Saved data entries:
═══

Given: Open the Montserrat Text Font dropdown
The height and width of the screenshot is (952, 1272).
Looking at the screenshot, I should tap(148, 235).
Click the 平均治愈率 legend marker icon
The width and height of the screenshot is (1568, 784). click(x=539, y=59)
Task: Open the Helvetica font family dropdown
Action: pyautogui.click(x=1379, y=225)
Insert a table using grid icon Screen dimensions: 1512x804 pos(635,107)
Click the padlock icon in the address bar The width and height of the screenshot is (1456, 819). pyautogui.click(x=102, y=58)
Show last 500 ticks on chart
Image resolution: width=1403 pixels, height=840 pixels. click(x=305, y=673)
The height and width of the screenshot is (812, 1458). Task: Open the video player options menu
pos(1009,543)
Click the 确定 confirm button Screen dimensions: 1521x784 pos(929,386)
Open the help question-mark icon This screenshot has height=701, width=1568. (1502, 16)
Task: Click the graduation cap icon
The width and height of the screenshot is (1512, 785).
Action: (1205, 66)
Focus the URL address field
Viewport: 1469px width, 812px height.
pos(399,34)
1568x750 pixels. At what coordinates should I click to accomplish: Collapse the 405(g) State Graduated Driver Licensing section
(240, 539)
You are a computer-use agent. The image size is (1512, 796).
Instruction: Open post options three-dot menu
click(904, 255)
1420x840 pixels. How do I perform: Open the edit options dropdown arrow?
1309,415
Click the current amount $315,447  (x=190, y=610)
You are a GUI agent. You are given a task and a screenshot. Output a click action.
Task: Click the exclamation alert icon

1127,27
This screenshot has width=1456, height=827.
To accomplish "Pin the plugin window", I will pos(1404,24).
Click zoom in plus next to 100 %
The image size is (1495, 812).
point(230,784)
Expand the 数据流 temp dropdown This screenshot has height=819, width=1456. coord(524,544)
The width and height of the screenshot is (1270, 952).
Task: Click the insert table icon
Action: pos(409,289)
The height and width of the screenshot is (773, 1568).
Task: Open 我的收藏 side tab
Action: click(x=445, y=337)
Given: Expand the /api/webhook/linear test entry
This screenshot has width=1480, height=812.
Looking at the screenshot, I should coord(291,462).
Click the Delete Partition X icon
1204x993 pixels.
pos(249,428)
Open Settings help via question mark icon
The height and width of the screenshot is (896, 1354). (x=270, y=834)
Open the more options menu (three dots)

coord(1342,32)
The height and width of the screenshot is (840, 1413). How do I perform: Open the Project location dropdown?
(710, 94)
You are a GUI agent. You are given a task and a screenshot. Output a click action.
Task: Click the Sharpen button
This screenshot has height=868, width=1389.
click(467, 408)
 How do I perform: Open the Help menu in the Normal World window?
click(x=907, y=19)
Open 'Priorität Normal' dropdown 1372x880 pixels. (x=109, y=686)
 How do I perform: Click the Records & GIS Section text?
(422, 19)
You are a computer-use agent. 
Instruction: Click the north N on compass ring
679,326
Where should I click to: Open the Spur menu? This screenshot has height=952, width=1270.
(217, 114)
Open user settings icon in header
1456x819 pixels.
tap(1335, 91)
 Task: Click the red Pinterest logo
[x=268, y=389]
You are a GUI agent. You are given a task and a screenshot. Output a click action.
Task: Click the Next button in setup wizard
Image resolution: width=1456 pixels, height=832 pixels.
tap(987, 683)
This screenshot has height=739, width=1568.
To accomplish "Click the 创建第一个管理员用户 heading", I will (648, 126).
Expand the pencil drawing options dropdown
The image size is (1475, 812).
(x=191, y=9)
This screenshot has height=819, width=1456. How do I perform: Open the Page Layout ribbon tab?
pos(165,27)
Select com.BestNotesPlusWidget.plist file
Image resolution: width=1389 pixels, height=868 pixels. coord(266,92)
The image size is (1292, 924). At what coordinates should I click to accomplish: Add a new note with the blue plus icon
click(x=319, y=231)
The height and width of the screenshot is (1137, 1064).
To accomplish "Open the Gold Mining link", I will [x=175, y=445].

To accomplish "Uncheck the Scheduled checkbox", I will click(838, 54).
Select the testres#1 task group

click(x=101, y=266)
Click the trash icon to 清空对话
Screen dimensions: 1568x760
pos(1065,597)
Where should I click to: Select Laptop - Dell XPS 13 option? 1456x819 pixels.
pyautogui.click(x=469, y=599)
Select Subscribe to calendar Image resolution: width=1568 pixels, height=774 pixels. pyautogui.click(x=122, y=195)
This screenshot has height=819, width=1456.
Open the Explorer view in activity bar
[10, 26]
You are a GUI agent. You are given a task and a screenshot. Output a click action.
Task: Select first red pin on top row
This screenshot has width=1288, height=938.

═══

# [Problem to solve]
The answer is a single number, the count of lines in the records that contain the string "address".

# [Solution below]
2